▶ [Selected text]:
Other studies have proposed important PCC elements. Eigeland et al[36] reported that critical physician behaviors in the formation of a good physician-patient relationship can be grouped into six domains: (1) Valuing the whole person, (2) investigating and planning for the future, (3) collaboration and empowerment, (4) validation and emotional support, (5) politeness and courtesy, and (6) professionalism. Abdel-Rahman et al[37] proposed important domains for people with diabetes, including challenges living with diabetes; mental health issues, including depression, distress, anxiety, frustration, and loneliness; self-management ability; and patient-clinician relationships. Zeh et al[38] assessed PCC among patients with chronic diseases and proposed that PCC elements include the appropriate length of access to care, competence, empathy, individual consideration of each patient's situation, taking a holistic perspective of the patient, patient-centered communication, the integration of multidisciplinary treatment, transparency regarding waiting time and the reduction of unequal access to care. Santana et al[39] identified important PCC elements, including cultivating communication and respectful and compassionate care, engaging patients in managing their care, and providing integrated care. Finally, the demand for multimorbid elderly individuals includes eight dimensions: Individual care needs related to aging and chronic disease, biopsychosocial perspectives, clinician-patient communication, characteristics of the clinician, clinician-patient relationships, involvement of family and friends, coordination and continuity of care, and access to care[40]. Regarding different points of view, Jaensch et al[41] proposed that the agreement of PCC elements achieved by healthcare professionals and patients be identified for easily accessible, supportive and accommodating environments where information sharing occurs.

▶ [Data shown]:
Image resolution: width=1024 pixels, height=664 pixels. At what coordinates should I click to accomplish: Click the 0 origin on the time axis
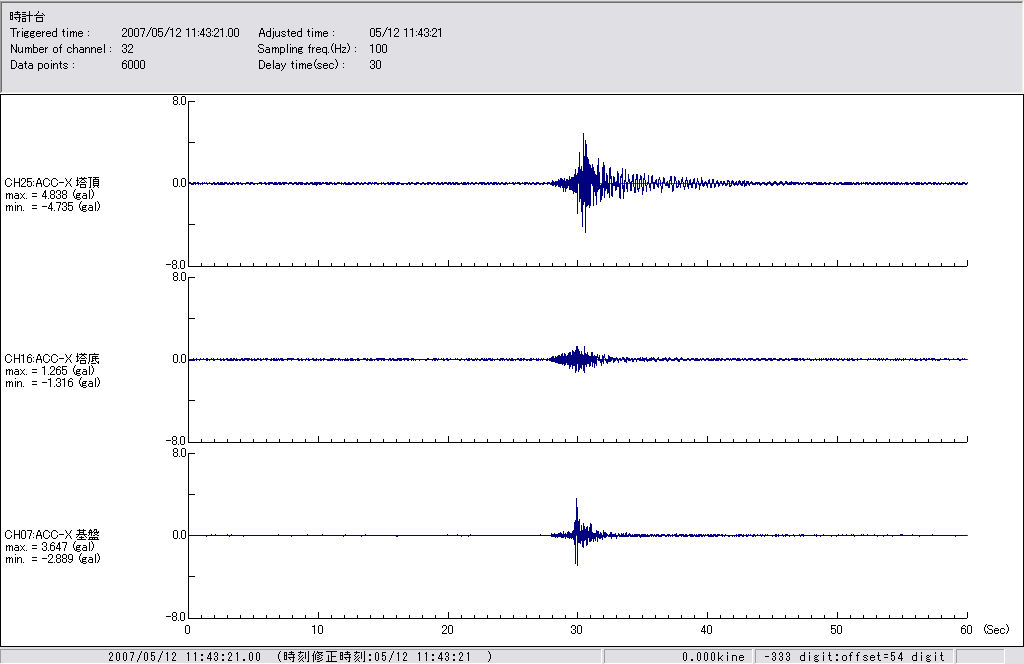188,630
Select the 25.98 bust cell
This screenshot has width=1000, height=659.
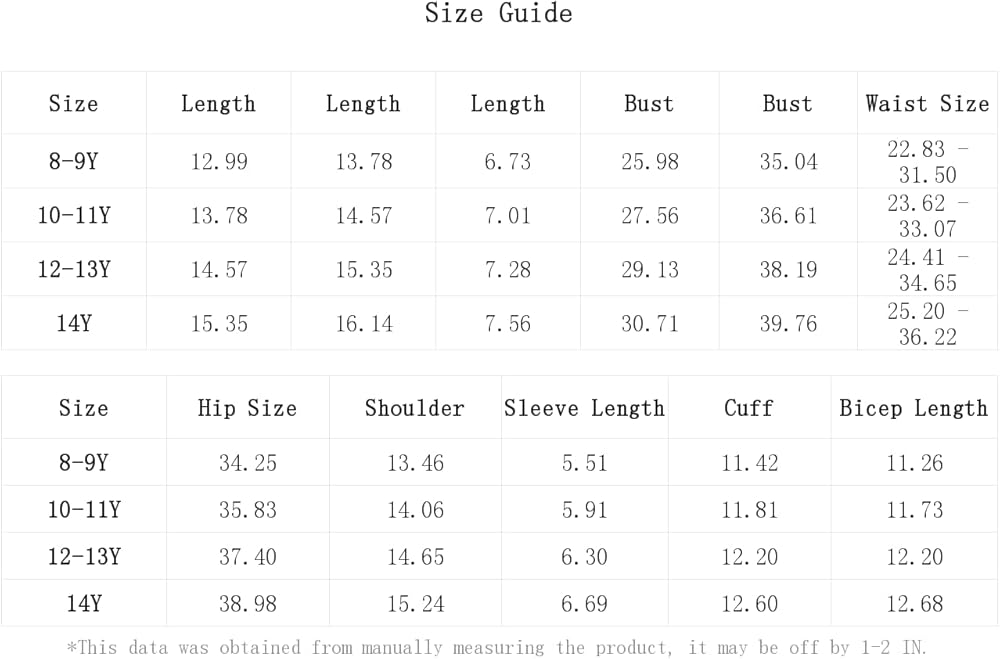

▶ [Questions on the material]:
(a) Rewrite the paragraph beginning "Other studies have proposed important PCC elements" from the text on PCC elements as a shorter bulleted list that keeps its main facts.
(b) Write the next paragraph of the text on PCC elements, continuing on from its final sentence.

▶ [Exercise answers]:
(a)
- Eigeland et al[36]: Physician behaviors critical to a good physician-patient relationship fall into six domains: valuing the whole person, investigating and planning for the future, collaboration and empowerment, validation and emotional support, politeness and courtesy, and professionalism.
- Abdel-Rahman et al[37]: Important domains for people with diabetes are challenges living with diabetes, mental health issues (depression, distress, anxiety, frustration, loneliness), self-management ability, and patient-clinician relationships.
- Zeh et al[38]: For patients with chronic diseases, PCC elements include:
  - appropriate length of access to care
  - competence and empathy
  - individual consideration of each patient's situation and a holistic perspective
  - patient-centered communication
  - integrated multidisciplinary treatment
  - transparency about waiting time
  - reduced unequal access to care
- Santana et al[39]: Key elements are communication with respectful, compassionate care; engaging patients in managing their care; and integrated care.
- Multimorbid elderly individuals[40]: Their demand covers eight dimensions:
  - individual care needs related to aging and chronic disease
  - biopsychosocial perspectives
  - clinician-patient communication
  - clinician characteristics
  - clinician-patient relationships
  - involvement of family and friends
  - coordination and continuity of care
  - access to care
- Jaensch et al[41]: PCC elements agreed on by healthcare professionals and patients should be identified for easily accessible, supportive and accommodating environments where information is shared.

(b)
Grover concluded that several systematic reviews have identified 11 PCC elements, including patient individuality (individualized care considering patients’ experiences, values, needs/concerns, beliefs, priorities, and goals in their current life situation)[30]; engagement (participation and managing their care)[22,41]; empowerment (involving patients in healthcare decisions through activation and motivation)[17,23]; family/caregiver involvement and support; provider training and characteristics; and respect through behavior change techniques (patient education, goal setting, and support), biopsychosocial care (a holistic approach for considering the patient as a person through psychological and social aspects)[23,42,43], SDM, communication (verbal and nonverbal interaction)[41], and a systems-level approach (care coordination)[17].

Based on the above frameworks, a systematic review, and other articles, we analyzed the evidence on PCC elements for diabetes care in the outpatient setting, including autonomy support (patient individuality), goal setting (behavior change techniques), SDM, cooperation and collaboration (system-level approach for integrated care), communication and education (respect, behavior change techniques), emotional support (biopsychosocial approach), family/caregiver/close friends/peer group involvement and support, and patient activation (PA), engagement and empowerment[44]. In this review, we treated PA as a mediator because many studies have shown that PCC elements can achieve this intermediate outcome (see below). Below, we describe the potential PCC elements for diabetes care in detail, including evidence that they influence patient outcomes and the mediators through which they do so.


PA emphasizes patients’ willingness and ability to take independent actions to manage their health and care[45]. Hibbard et al[46] categorized four stages of activation: The belief that an active role is important, confidence and knowledge in taking action, taking action, and staying the course under stress. The term activation overlaps with many other relevant terms, including belief, self-efficacy, self-competence[47,48], engagement[14], self-management/self-care[47], and empowerment[14]. PA is significantly associated with patient outcomes in diabetes care[49,50].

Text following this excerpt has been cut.